Problem description
Where a line of the material includes the string "Gascón", copy that line.

Entries provided
╭──

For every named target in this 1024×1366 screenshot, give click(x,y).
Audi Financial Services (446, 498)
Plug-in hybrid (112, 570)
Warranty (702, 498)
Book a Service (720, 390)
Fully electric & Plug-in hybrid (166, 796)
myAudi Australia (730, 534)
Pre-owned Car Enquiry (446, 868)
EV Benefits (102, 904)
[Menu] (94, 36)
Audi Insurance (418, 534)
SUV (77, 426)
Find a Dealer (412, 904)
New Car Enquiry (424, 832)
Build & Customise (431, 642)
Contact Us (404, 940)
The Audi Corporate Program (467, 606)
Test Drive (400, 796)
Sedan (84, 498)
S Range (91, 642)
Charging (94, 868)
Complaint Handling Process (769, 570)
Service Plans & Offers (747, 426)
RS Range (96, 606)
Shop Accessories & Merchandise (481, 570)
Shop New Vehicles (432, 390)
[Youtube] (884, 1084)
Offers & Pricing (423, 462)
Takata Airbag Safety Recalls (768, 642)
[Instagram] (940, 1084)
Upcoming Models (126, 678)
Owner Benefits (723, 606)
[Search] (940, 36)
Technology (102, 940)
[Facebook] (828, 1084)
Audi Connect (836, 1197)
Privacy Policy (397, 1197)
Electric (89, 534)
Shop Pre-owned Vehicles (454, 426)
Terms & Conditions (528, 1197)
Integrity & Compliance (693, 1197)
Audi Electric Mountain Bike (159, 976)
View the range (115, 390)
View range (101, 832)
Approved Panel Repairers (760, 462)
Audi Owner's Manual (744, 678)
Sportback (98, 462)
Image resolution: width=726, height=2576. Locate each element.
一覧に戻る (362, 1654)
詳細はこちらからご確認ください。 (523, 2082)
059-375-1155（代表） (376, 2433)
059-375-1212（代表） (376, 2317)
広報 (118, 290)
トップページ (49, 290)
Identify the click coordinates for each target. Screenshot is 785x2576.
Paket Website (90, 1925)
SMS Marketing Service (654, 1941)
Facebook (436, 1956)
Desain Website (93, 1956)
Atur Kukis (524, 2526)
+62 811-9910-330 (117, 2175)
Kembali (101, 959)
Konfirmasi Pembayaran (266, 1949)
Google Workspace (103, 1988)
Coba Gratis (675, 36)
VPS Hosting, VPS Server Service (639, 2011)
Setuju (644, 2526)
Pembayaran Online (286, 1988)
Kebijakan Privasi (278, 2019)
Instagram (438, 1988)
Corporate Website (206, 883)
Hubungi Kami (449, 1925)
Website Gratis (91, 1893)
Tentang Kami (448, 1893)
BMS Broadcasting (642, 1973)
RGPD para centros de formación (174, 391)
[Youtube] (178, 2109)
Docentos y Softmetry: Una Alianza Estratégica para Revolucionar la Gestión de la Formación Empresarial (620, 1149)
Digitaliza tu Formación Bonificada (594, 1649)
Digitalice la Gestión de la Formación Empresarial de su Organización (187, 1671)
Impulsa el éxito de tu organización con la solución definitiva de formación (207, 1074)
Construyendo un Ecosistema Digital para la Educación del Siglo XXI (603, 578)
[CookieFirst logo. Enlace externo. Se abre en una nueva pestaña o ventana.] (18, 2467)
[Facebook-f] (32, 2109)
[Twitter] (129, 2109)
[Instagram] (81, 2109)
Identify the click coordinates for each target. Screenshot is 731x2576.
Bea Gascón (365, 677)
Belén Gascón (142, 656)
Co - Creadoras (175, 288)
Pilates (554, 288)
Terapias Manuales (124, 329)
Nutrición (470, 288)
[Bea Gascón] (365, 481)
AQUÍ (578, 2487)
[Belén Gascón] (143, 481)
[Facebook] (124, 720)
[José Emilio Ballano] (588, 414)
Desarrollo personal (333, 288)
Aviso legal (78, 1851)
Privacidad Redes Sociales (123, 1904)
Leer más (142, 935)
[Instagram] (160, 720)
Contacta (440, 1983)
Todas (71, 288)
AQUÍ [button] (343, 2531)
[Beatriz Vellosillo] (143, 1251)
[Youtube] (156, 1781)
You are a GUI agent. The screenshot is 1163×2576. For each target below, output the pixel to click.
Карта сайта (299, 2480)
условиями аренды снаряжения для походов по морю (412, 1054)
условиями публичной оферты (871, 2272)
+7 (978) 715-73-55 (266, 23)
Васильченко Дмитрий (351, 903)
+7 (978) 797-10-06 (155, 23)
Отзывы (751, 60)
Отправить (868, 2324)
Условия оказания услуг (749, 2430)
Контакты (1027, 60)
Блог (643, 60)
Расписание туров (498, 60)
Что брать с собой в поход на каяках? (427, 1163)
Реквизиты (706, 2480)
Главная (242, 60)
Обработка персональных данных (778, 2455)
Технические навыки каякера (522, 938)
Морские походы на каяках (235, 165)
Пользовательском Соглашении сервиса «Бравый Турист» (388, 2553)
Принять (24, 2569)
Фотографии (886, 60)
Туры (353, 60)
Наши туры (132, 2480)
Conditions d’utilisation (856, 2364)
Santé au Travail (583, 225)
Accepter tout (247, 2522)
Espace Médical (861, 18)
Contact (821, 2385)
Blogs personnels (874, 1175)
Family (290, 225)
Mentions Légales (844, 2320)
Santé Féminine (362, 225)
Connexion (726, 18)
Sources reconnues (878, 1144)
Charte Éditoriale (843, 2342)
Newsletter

╰──

Worked solution
Bea Gascón (365, 677)
Belén Gascón (142, 656)
[Bea Gascón] (365, 481)
[Belén Gascón] (143, 481)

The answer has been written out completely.